In a statement, Killpack apologized for those who he has disappointed.
"I am deeply sorry for the impact this incident will have on those who support and trust me -- my colleagues in the Senate, my constituents and, most importantly, my family," Killpack said. "I am a firm believer in responsibility and personal accountability, and am prepared to accept all personal, legal and political consequences for my actions."
Killpack's father was killed by a drunken driver when he was a teenager and he has sponsored and supported legislation aimed at cracking down on impaired drivers. He was the Senate sponsor last year of a law that allows the seizure of vehicles for habitual drunken drivers.
"Coming from a family who has lost a member as a result of somebody driving under the influence, a lot of times we hear about the inconvenience of something like this where you would lose a vehicle," he said during debate of the bill. "I would invite people to examine the inconvenience of someone losing a family member as a result of someone driving under the influence."

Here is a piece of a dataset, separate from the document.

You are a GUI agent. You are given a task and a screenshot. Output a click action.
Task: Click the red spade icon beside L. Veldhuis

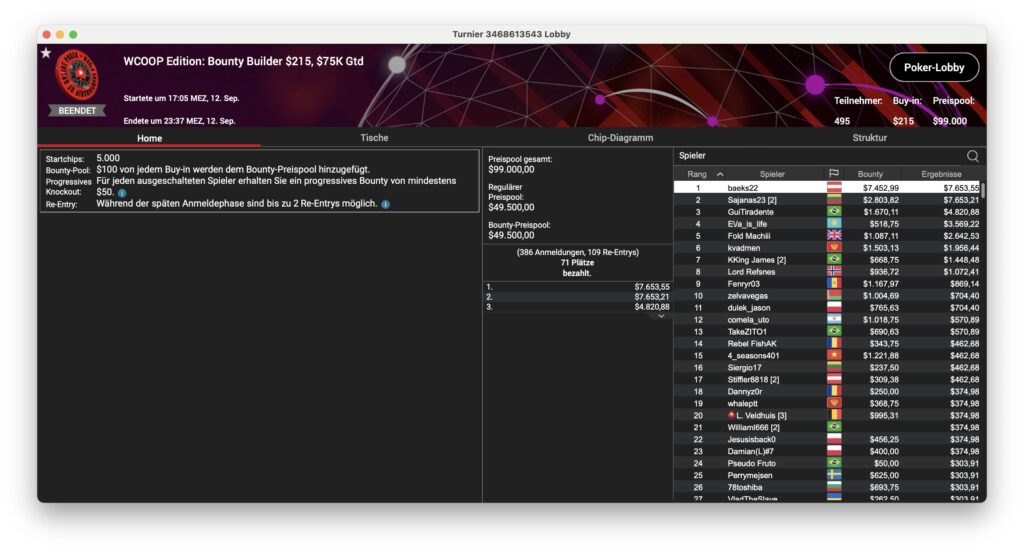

Senate President Michael Waddoups, who has been a crusader for tougher drunken driving penalties, said the arrest is a difficult time for Killpack and his family.
"He has requested privacy as he addresses the situation with those closest to him," Waddoups said. "When he and I spoke this morning he indicated he is accountable for his actions and I respect him for that. Senator Killpack has served this state, and the Senate, with distinction and he remains in our hearts and prayers."